◆ Work instruction
Your answer is the line containing "User Agreement (418, 2531)" plus every line after it to the end of the data below, transcribed exactly and with nothing else.

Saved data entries
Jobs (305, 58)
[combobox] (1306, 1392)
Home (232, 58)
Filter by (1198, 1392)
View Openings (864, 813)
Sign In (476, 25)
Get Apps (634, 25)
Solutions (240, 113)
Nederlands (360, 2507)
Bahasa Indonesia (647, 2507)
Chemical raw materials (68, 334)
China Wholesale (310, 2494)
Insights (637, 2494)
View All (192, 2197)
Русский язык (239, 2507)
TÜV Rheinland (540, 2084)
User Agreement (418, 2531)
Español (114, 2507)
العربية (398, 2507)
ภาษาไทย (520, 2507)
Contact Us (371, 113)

◆ Final answer
User Agreement (418, 2531)
Español (114, 2507)
العربية (398, 2507)
ภาษาไทย (520, 2507)
Contact Us (371, 113)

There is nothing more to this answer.